■ **Given records**:

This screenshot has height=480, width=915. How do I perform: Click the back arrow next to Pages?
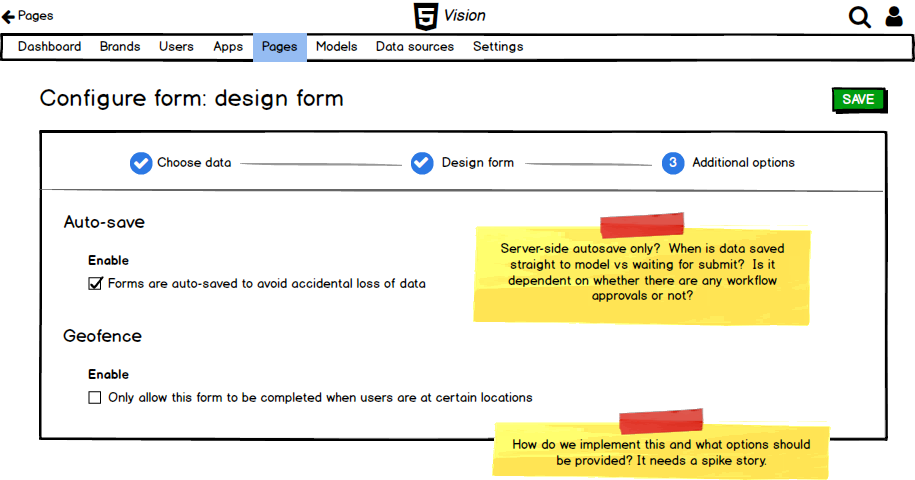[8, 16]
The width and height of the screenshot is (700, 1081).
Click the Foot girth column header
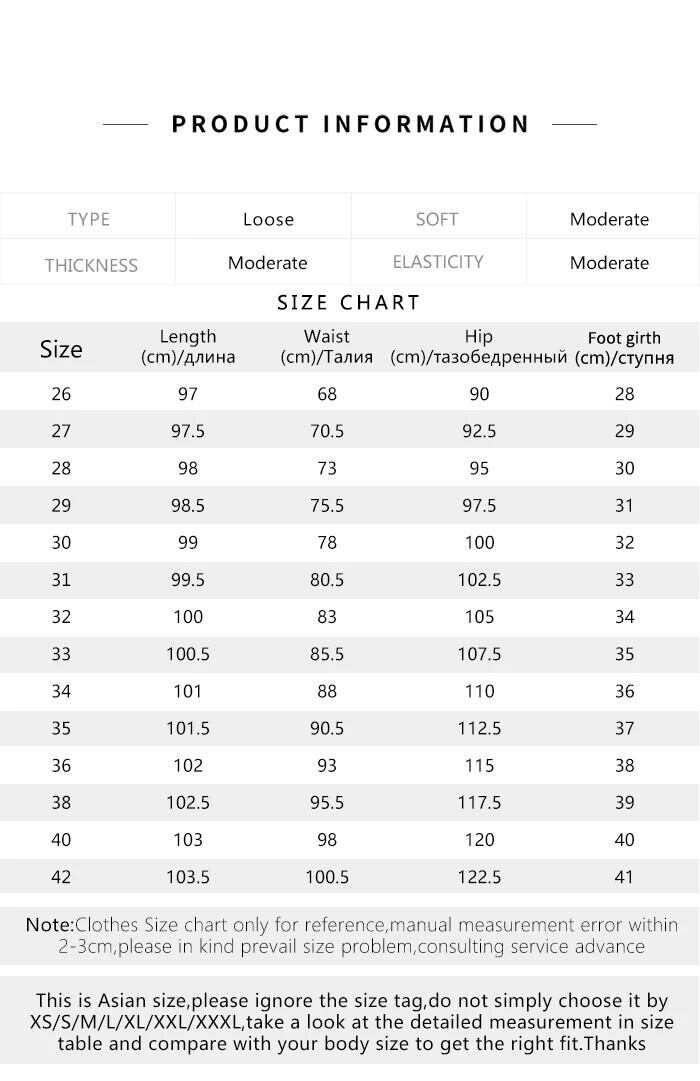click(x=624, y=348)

■ **Goal of the exercise**:
Repeat every entry exactly, but leave out the pictures.

■ **Answer section**:
This screenshot has height=480, width=915. How do I perform: Click the back arrow next to Pages?
[8, 16]
The width and height of the screenshot is (700, 1081).
Click the Foot girth column header
click(x=624, y=348)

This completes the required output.